▸ Excerpted text
⁂

Chairman's Desk
Closing the Gaps in Talent Shortages

Attracting and retaining talent has become one of Hong Kong’s biggest fights to stay competitive as we seek recovery at this critical time. As a global services economy, we must redouble our efforts to shore up human capital to boost growth and outpace our competitors.

In a positive move, the Government has announced a plan to import workers from outside the city in struggling sectors such as construction, aviation and transport. The measures will help to ease the city’s severe labour crunch and protect the jobs of the domestic workforce. I hope that in time, the scheme will also be expanded to other industries facing manpower shortfalls.

Last month, the Chamber’s Talent Shortage Survey 2023 showed that companies from various industries – including banking and finance, property, accounting, engineering, hospitality and manufacturing – are suffering. It is sobering to note that more than 80% of the respondents suffering from shortages had faced a labour crunch between one or more years.

Hong Kong’s workforce shrank by 210,000 between the start of 2019 and the end of 2022. Over 94,000 people left in 2022 alone. Significantly, while a desire for bigger salaries (nearly 80%) was still among the top reasons, emigration (70%) and a better work-life balance (51%), were two big factors contributing to people leaving the workforce. The survey also showed that there currently is a gaping chasm in junior- and mid-level management which needs to be addressed urgently.

⁂

▸ Exercise data
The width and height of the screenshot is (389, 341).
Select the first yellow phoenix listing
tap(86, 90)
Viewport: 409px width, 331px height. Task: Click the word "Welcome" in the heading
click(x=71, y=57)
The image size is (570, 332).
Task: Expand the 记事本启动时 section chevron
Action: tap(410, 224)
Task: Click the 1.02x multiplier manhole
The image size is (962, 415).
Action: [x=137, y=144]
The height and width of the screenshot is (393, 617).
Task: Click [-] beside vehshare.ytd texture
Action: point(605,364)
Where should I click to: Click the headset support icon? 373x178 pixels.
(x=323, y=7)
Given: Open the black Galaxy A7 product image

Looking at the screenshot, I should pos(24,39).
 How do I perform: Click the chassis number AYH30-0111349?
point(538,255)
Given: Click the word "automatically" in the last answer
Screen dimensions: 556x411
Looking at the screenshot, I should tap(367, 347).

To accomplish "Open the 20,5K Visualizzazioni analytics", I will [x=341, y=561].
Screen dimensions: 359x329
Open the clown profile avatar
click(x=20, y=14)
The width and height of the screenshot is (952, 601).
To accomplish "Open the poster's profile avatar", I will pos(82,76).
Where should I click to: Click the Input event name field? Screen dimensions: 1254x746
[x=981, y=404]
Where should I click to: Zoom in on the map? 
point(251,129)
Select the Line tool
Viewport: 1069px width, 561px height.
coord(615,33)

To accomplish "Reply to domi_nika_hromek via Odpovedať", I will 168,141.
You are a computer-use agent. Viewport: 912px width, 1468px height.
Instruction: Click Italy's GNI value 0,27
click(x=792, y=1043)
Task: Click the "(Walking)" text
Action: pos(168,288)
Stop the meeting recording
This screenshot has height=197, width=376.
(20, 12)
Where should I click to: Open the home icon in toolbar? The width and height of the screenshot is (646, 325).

⁂

▸ Required work
a - In the column on Hong Kong's talent shortages, why does the writer welcome the Government's plan to import workers in sectors such as construction, aviation and transport? Answer in one to three sentences.
b - Write out the talent-shortage column word for word, everything from "Attracting and retaining" down to "facing manpower shortfalls.".
c - Continue the column on Hong Kong's talent shortages from the point where it stops.

▸ Answers by item number
a - The writer welcomes it because the measures will help ease the city's severe labor crunch. They will also protect the jobs of the domestic workforce.

b -
Attracting and retaining talent has become one of Hong Kong’s biggest fights to stay competitive as we seek recovery at this critical time. As a global services economy, we must redouble our efforts to shore up human capital to boost growth and outpace our competitors.

In a positive move, the Government has announced a plan to import workers from outside the city in struggling sectors such as construction, aviation and transport. The measures will help to ease the city’s severe labour crunch and protect the jobs of the domestic workforce. I hope that in time, the scheme will also be expanded to other industries facing manpower shortfalls.

c -
To address the brain drain, the Government launched several talent schemes that have received a positive response. These new and upgraded programmes received over 80,000 applications in the first five months of the year. The eligible categories have also been extended from 13 professions to 51 to effectively tackle the shortages across many sectors. Meanwhile, Hong Kong companies are doing their part to attract and retain talent. Of those surveyed, more than 80% are offering better remuneration packages, while over half are focusing on employee development. 

While many steps are being taken both by the authorities and businesses to mitigate the problem, it must be stressed that much more needs to be done to sustain Hong Kong’s long-term growth, and ensure that services to the public remain unaffected.

On a separate note, our CEO George Leung will be leaving the Chamber at the end of this month. I want to express my sincere gratitude to him for his hard work and service to the HKGCC as well as its members in these past three years, which were fraught with the challenges of the pandemic. Thanks to his unwavering dedication and effort, the Chamber went from strength to strength during this time. We wish him every success in his future endeavours.

I would also like to take this opportunity to welcome the Chamber’s incoming CEO Patrick Yeung, who worked with The Swire Group and Cathay Pacific Airways for more than three decades, and served as CEO of Dragon Airlines, among other high-profile roles. His broad commercial experience will undoubtedly be of great value to the growth and development of the Chamber.